En ese contexto, los trabajadores advierten por una pérdida sostenida de recursos humanos calificados. La salida de profesionales hacia el sector privado o hacia el exterior se convirtió en una tendencia que preocupa dentro del sistema nuclear argentino, históricamente reconocido por su capacidad de formación y desarrollo tecnológico. La CNEA, creada en 1950 y responsable de impulsar la investigación y el uso pacífico de la energía nuclear en el país, ha sido uno de los pilares del entramado científico nacional y de la formación de especialistas en áreas estratégicas.
Las protestas también se inscriben en un debate más amplio sobre el rumbo de la política nuclear en la Argentina. Mientras el Gobierno sostiene un programa de reformas y reconfiguración del sector, distintos actores —incluidos sindicatos y expertos— advierten que el ajuste presupuestario podría comprometer proyectos clave, como desarrollos de reactores o iniciativas vinculadas al ciclo de combustible nuclear. En paralelo, crecen las críticas por el riesgo de pérdida de capacidades propias en un área considerada estratégica para la soberanía energética y tecnológica.

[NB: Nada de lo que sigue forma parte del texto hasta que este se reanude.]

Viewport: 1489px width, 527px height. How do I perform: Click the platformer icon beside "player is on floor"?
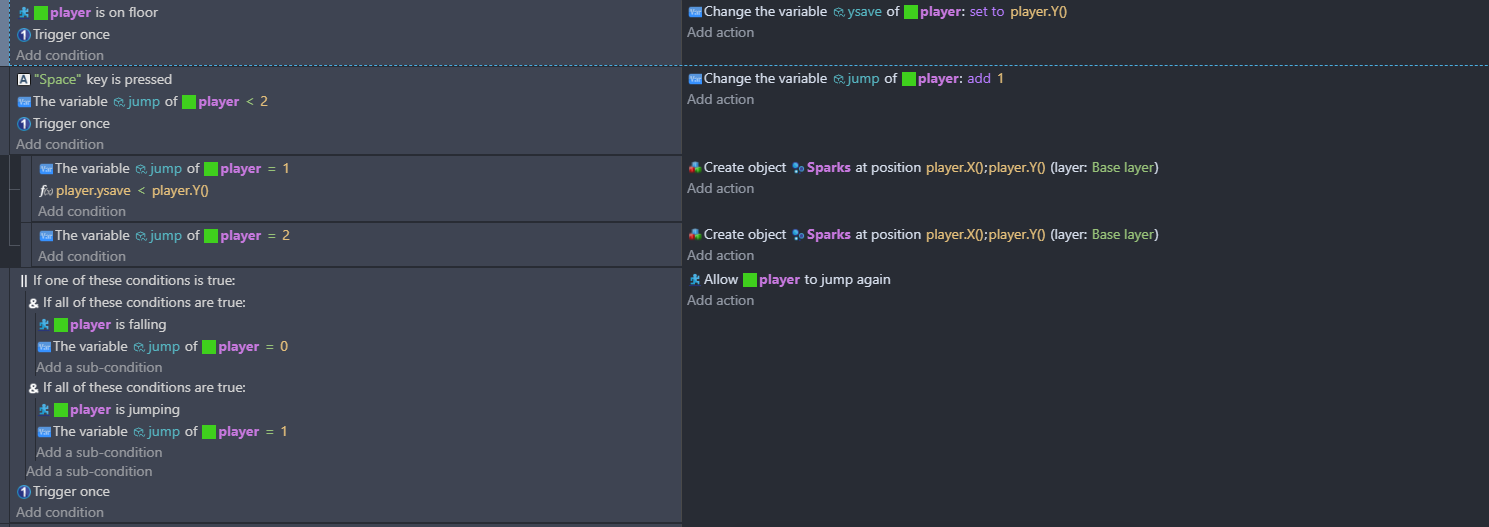click(24, 13)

En los hechos, la conflictividad continúa abierta. Las movilizaciones recientes lograron, en algunos casos, la renovación temporal de contratos que estaban en riesgo, aunque bajo condiciones precarias que no despejan la incertidumbre a mediano plazo. Mientras tanto, el reclamo de fondo persiste: recomposición salarial, financiamiento sostenido y una definición clara sobre el futuro del sector nuclear argentino.